● Written instruction
Change "Top Coat" to "Base Coat" in the rows from the first one through the row that contains "Livrare si retur (64, 633)", and reproduce those lines with nothing else altered.

● Given records
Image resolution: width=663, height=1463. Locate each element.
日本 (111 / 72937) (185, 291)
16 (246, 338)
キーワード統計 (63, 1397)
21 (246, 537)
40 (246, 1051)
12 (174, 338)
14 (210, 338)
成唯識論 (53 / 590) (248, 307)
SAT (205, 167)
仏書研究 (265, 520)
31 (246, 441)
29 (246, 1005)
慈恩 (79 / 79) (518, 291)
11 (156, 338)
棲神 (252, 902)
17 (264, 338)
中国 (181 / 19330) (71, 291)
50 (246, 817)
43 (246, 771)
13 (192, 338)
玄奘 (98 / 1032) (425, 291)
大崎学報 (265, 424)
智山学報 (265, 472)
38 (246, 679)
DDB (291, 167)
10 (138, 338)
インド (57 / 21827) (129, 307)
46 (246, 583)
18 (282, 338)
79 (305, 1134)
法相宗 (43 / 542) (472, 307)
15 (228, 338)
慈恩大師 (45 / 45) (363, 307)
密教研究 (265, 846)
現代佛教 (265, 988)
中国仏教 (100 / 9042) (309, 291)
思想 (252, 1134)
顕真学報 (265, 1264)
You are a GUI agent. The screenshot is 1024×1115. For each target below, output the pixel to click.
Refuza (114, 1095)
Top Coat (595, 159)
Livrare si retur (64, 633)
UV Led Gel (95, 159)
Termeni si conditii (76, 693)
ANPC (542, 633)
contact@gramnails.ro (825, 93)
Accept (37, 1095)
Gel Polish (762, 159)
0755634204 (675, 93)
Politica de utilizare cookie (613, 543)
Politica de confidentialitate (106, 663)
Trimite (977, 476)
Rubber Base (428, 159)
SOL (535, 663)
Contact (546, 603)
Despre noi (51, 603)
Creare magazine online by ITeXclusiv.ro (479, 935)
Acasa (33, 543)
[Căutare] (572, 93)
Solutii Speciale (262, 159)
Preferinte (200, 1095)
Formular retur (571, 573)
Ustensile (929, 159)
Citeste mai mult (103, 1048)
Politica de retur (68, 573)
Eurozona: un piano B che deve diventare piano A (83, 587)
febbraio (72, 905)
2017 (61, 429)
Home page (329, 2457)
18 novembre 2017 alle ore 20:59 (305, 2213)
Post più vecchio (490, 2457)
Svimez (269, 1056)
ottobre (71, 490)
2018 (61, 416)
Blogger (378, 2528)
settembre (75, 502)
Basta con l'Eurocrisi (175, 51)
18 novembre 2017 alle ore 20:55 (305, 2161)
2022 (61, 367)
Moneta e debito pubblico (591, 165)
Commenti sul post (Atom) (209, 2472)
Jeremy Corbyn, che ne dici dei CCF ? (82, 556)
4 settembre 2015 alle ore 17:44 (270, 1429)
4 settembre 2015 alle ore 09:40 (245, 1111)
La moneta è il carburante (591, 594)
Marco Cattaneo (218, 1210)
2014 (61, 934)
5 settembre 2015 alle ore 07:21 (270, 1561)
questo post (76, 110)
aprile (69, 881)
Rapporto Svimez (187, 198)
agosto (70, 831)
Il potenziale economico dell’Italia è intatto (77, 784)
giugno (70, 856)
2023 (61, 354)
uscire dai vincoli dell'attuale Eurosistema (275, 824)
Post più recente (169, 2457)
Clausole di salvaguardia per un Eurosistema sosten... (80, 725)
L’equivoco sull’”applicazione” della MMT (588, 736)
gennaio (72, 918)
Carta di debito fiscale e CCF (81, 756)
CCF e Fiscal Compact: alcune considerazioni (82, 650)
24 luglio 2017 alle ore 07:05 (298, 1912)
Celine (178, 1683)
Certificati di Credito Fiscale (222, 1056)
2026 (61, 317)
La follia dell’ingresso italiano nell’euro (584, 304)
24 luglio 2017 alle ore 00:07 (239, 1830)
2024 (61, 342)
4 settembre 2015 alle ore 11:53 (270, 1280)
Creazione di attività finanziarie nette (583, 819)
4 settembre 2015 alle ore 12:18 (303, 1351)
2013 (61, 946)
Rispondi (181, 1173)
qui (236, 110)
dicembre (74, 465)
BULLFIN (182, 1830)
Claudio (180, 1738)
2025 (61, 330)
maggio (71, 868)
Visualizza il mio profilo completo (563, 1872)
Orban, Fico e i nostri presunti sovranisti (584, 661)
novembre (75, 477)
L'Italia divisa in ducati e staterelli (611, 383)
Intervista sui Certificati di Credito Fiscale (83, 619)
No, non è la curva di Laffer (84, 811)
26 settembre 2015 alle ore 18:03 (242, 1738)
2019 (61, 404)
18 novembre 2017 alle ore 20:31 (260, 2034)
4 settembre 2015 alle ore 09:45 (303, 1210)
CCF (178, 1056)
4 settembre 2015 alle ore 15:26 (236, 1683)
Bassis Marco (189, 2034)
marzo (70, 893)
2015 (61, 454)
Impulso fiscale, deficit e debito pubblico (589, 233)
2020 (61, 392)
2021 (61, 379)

● Answer below
Image resolution: width=663, height=1463. Locate each element.
日本 (111 / 72937) (185, 291)
16 (246, 338)
キーワード統計 (63, 1397)
21 (246, 537)
40 (246, 1051)
12 (174, 338)
14 (210, 338)
成唯識論 (53 / 590) (248, 307)
SAT (205, 167)
仏書研究 (265, 520)
31 (246, 441)
29 (246, 1005)
慈恩 (79 / 79) (518, 291)
11 (156, 338)
棲神 (252, 902)
17 (264, 338)
中国 (181 / 19330) (71, 291)
50 (246, 817)
43 (246, 771)
13 (192, 338)
玄奘 (98 / 1032) (425, 291)
大崎学報 (265, 424)
智山学報 (265, 472)
38 (246, 679)
DDB (291, 167)
10 (138, 338)
インド (57 / 21827) (129, 307)
46 (246, 583)
18 (282, 338)
79 (305, 1134)
法相宗 (43 / 542) (472, 307)
15 (228, 338)
慈恩大師 (45 / 45) (363, 307)
密教研究 (265, 846)
現代佛教 (265, 988)
中国仏教 (100 / 9042) (309, 291)
思想 (252, 1134)
顕真学報 (265, 1264)
You are a GUI agent. The screenshot is 1024×1115. For each target below, output the pixel to click.
Refuza (114, 1095)
Base Coat (595, 159)
Livrare si retur (64, 633)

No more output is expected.